Stored items:
[Start of Attachment]
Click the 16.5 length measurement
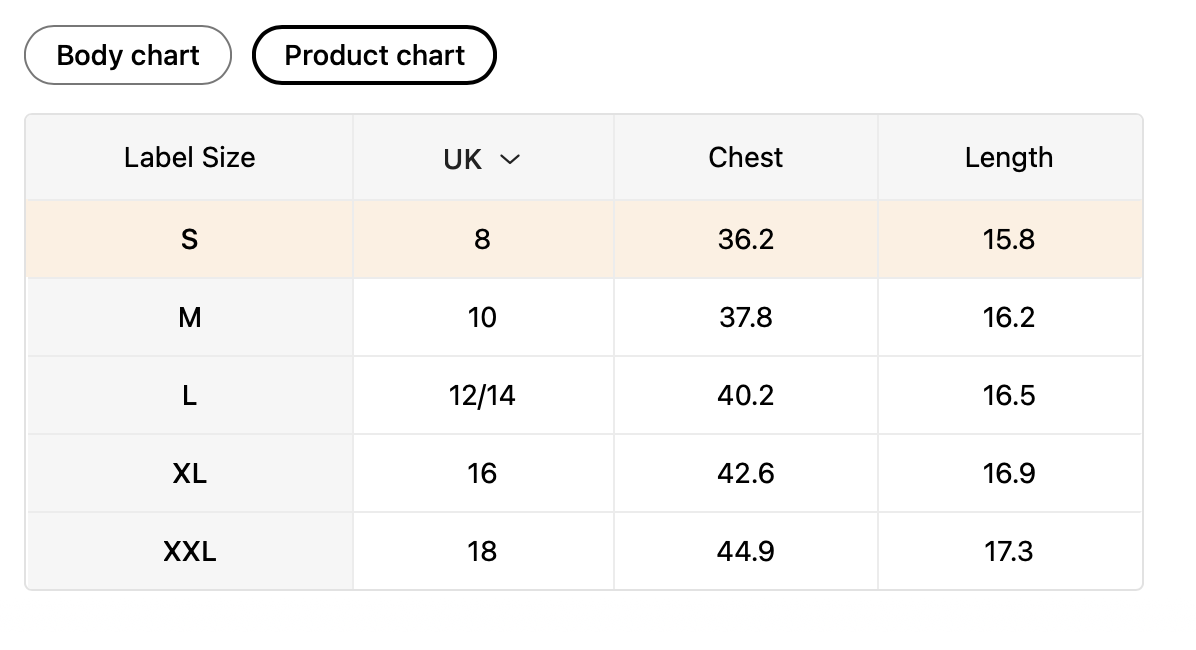This screenshot has width=1196, height=650. tap(1008, 396)
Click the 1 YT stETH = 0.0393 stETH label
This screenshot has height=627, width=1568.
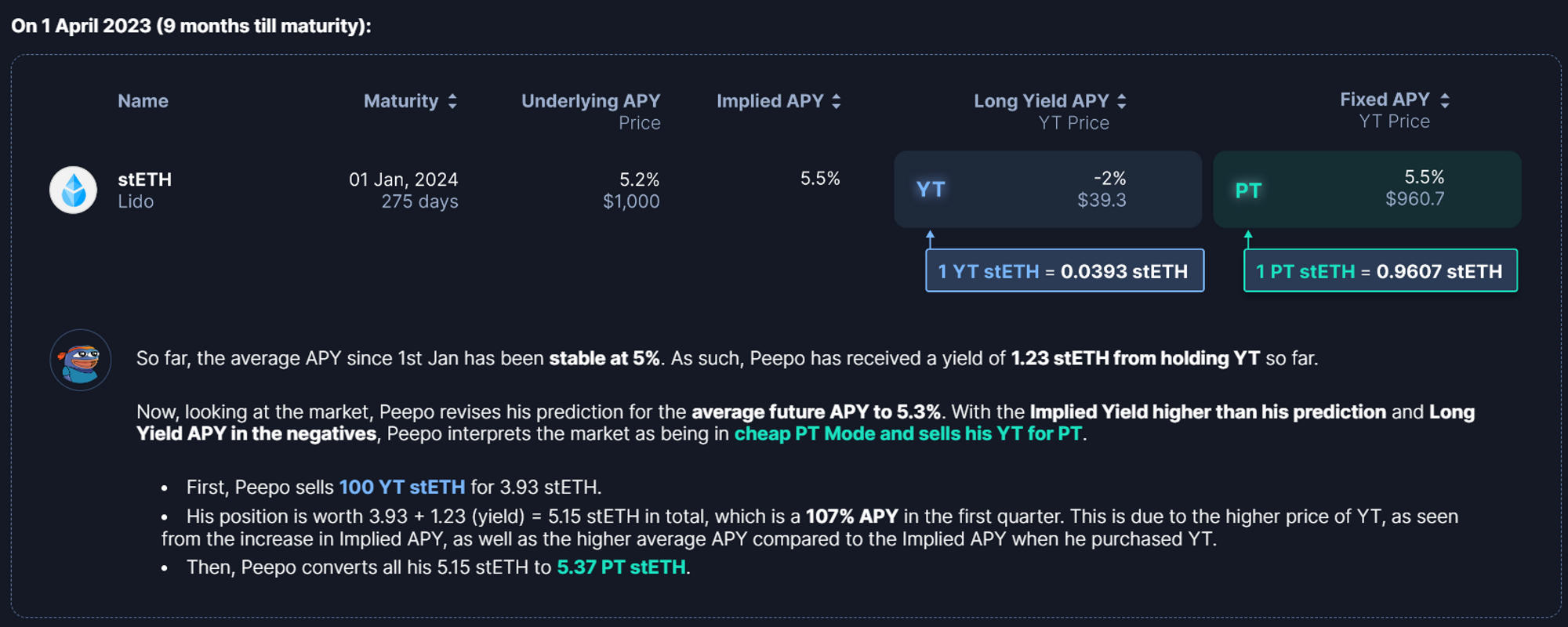point(1064,271)
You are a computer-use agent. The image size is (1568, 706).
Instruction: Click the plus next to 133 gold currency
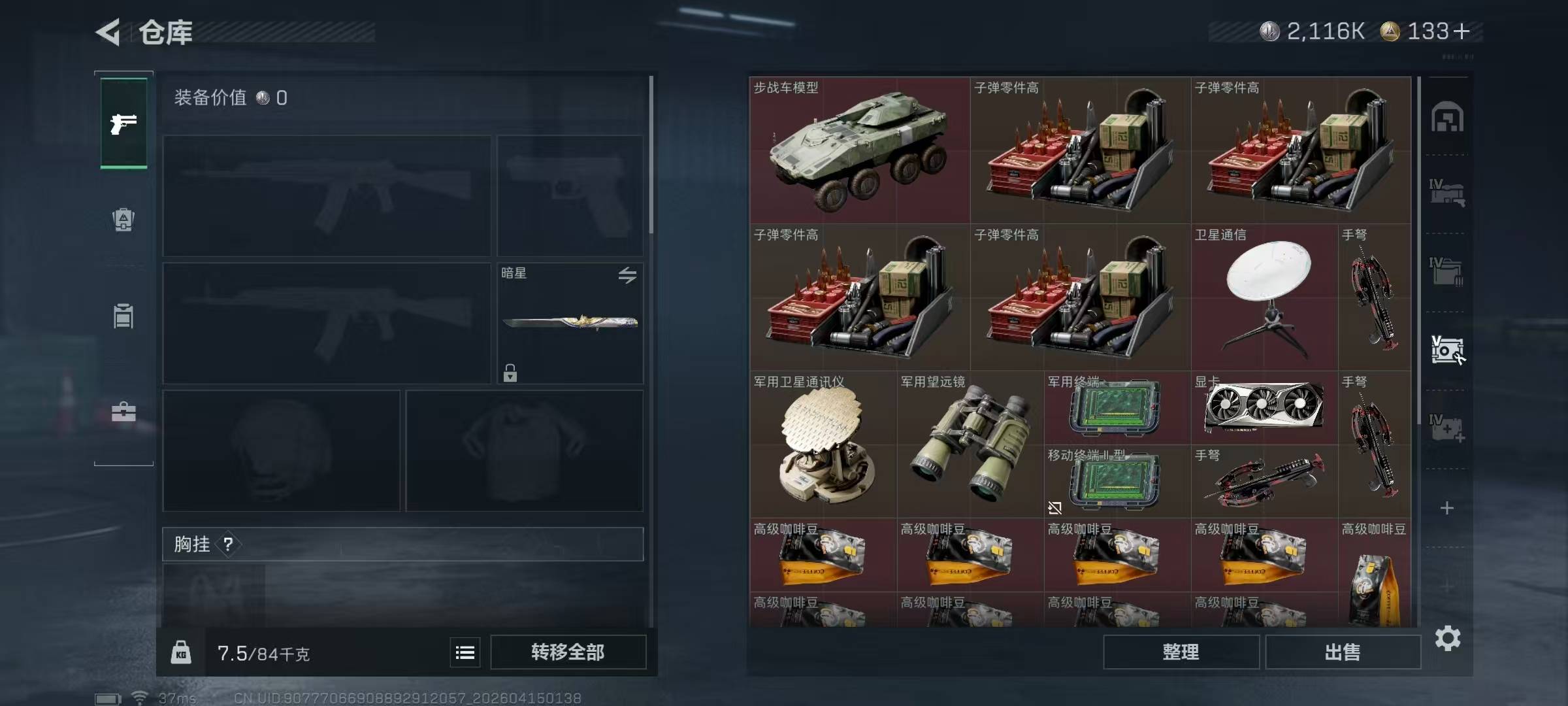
[End of Attachment]
Problem description: Copy exactly the lines from the one containing "You are a computer-use" through the last line of the records above, including both, and omit every picture.

Final answer:
You are a computer-use agent. The image size is (1568, 706).
Instruction: Click the plus next to 133 gold currency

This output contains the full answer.